Before you all accuse me of being facile about this, I am not and get quite irritated when I am having to comb my sons and I for the umpteenth time to get rid of the little blighters, however I see this as part and parcel of school life. It is quite yukky but it is also something that happens that you deal with as and when it arises as well as keeping their hair short and doing regular treatments "just in case" I do not like my sons getting it and have every lotion and potion under the sun, but until they start work after university I accept that this goes with the territory.

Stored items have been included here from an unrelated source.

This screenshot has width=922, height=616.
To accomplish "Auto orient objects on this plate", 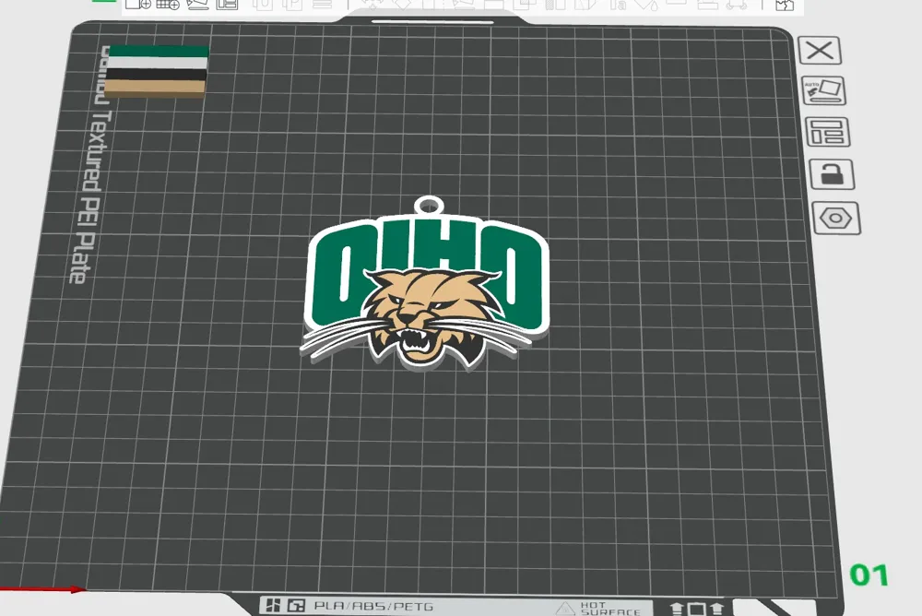I will [x=823, y=91].
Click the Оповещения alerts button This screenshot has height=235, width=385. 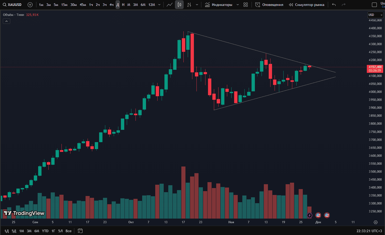click(269, 5)
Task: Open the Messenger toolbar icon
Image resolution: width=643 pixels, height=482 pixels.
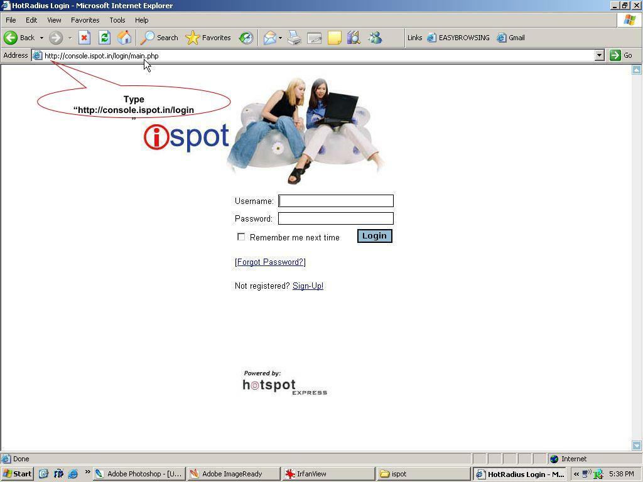Action: click(375, 38)
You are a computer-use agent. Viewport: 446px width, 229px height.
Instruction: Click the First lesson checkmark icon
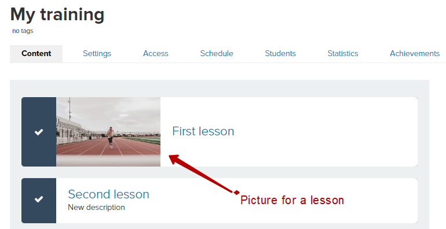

So let's now break down this text into what it is really saying:
"Hi ladies, its xxx here. not a very nice subject, please could you check your children's hair. I have found some nits in xxx hair." - HELLO MUMS, I AM GOING TO MENTION SOMETHING VERY GRAVE WHICH COULD ACTUALLY BE SERIOUS LIKE BULLYING OR SOMETHING ELSE VERY IMPORTANT SO LISTEN TO ME CAREFULLY. YOUR CHILDREN ARE POTENTIALLY SCABBY AND HAVE HAD THE AUDACITY TO PUT NITS - YES THAT'S RIGHT, NITS - INTO MY LITTLE ANGEL'S BEAUTIFUL AND NORMALLY PERFECT HAIR
"I have cleaned it with nitty gritty comb and put some treatment on her. I have checked for 2 days in a row, she doesn't have it now. " - I HAVE BEEN ENDORSED BY A COMPANY NITTY GRITTY AND HAVE CLEANED MY CHILD AS ANY PERFECT PARENT SHOULD. AFTER DIPPING HER IN SULFURIC ACID AND ALLOWING HER INTO THIS DISEASE RIDDEN SCHOOL I HAVE MANAGED TO STAVE OFF THE DISEASES YOUR CHILDREN HAVE AND I WANT TO KEEP IT THAT WAY
" I don't know who she picked it up from, someone in the class is spreading it" - I BET IT WAS YOU, IF YOU ARE READING THIS AND IF IT WASN'T YOU THEN SOME OTHER DISGUSTING CHILD IN MY CLASS IS AND THEY NEED TO BE DEALT WITH HARSHLY
"I've changed all bed sheets and covers, washed all her clothes." - I HAVE LOTS OF TIME ON MY HANDS AND HAVE SPENT IT DISINFECTING THE ENTIRE HOUSE BECAUSE THAT IS WHAT PERFECT MOTHERS DO. ALTHOUGH SHOULD I ALSO BURN THE CONTENTS OF THE HOUSE AS WELL ??
"I am just hoping we can stop this from spreading and I am going to ask the headteacher to put it in the news letter as well. X" - SO DISINFECT YOUR CHILD IN A SPECIAL CHEMICAL DIP AND IF YOU DON'T YOU ARE VERY VERY BAD AND DISEASE RIDDEN. DEAR GOD, WE NEED TO STOP THIS TERRIBLE DISEASE. I HAVE ALSO TOLD ON YOU TO THE HEADMISTRESS WHO WILL SHAME THE CLASS/SCHOOL INTO FEELING UNCLEAN. kiss kiss.
So there you have it, my take on nits. Or perhaps I am being a little relaxed in my approach - what do you think??